• ASSIGNMENT: Copy exactly the stretch of lines from the one holding "How do I perform: Open" through the last line of the data below, inclusive. Leave out pictures.

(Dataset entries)
***
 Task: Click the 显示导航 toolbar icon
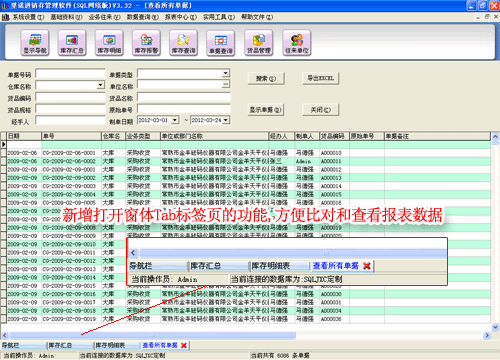(x=35, y=42)
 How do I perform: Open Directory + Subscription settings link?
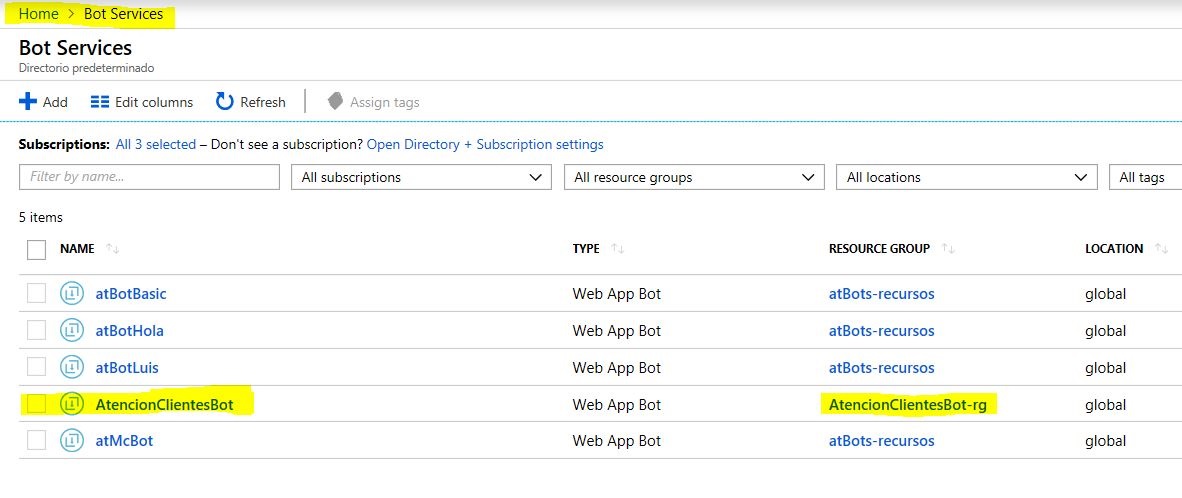point(485,144)
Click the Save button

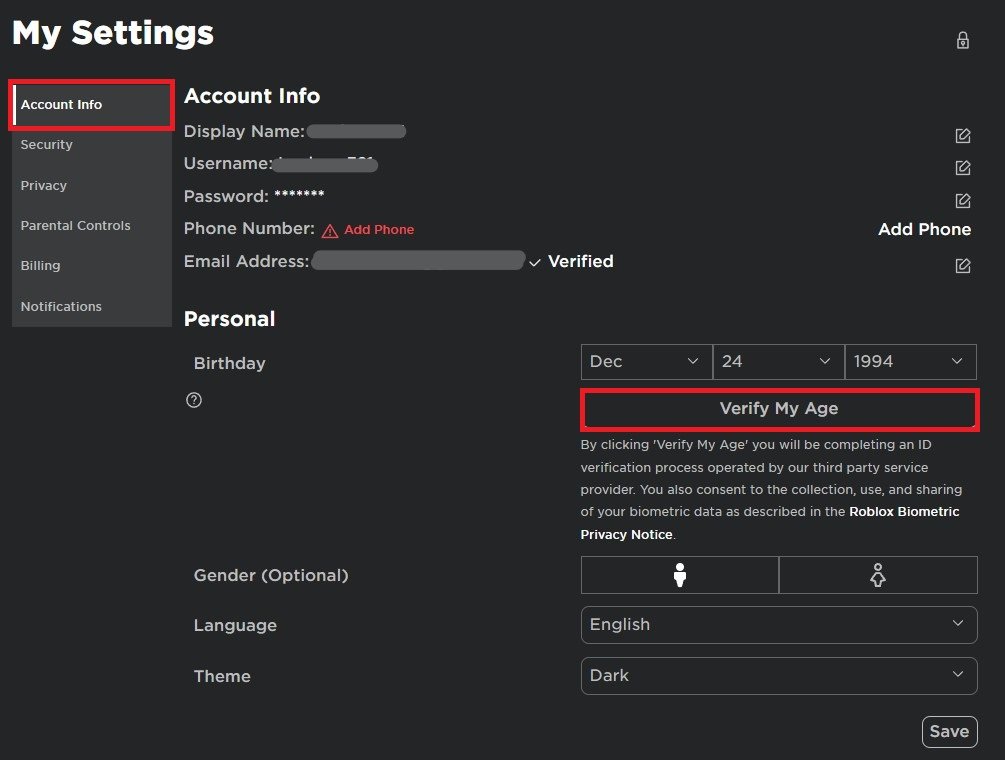click(x=949, y=732)
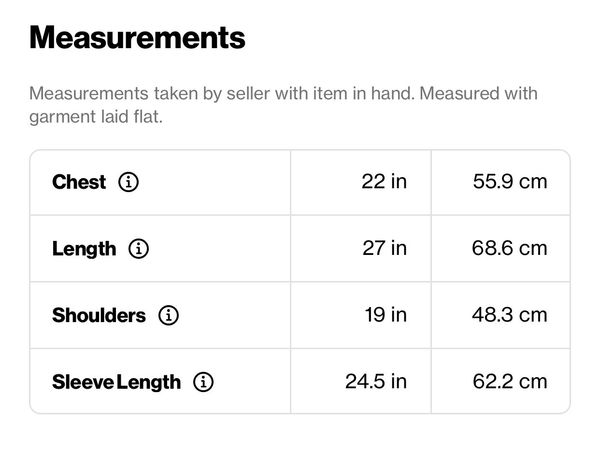Click the 22 in chest value
The image size is (600, 463).
pos(384,183)
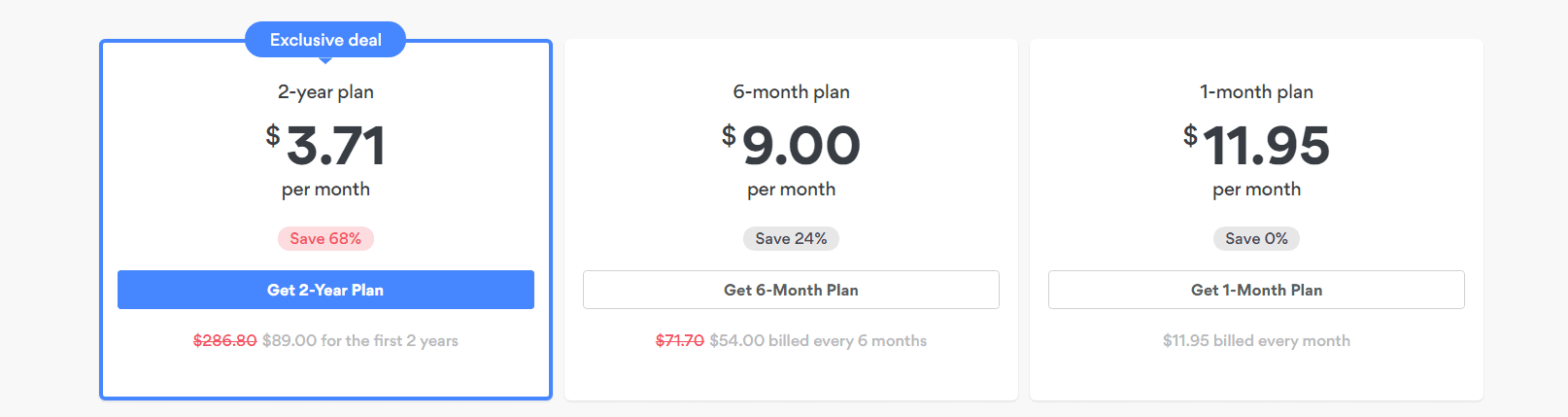Click the Save 68% badge
Image resolution: width=1568 pixels, height=417 pixels.
pyautogui.click(x=325, y=238)
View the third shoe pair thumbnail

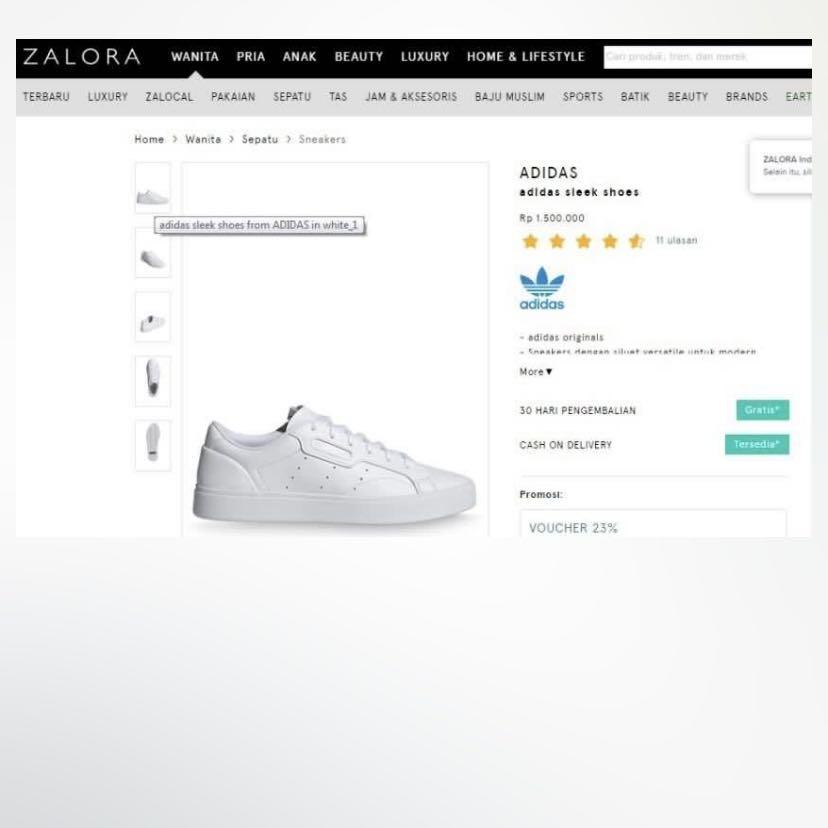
***
• YOUR RESPONSE:
 How do I perform: Open Directory + Subscription settings link?
point(485,144)
Click the Save button

click(x=949, y=732)
Click the 22 in chest value
The image size is (600, 463).
pos(384,183)
Click the Save 68% badge
Image resolution: width=1568 pixels, height=417 pixels.
pyautogui.click(x=325, y=238)
View the third shoe pair thumbnail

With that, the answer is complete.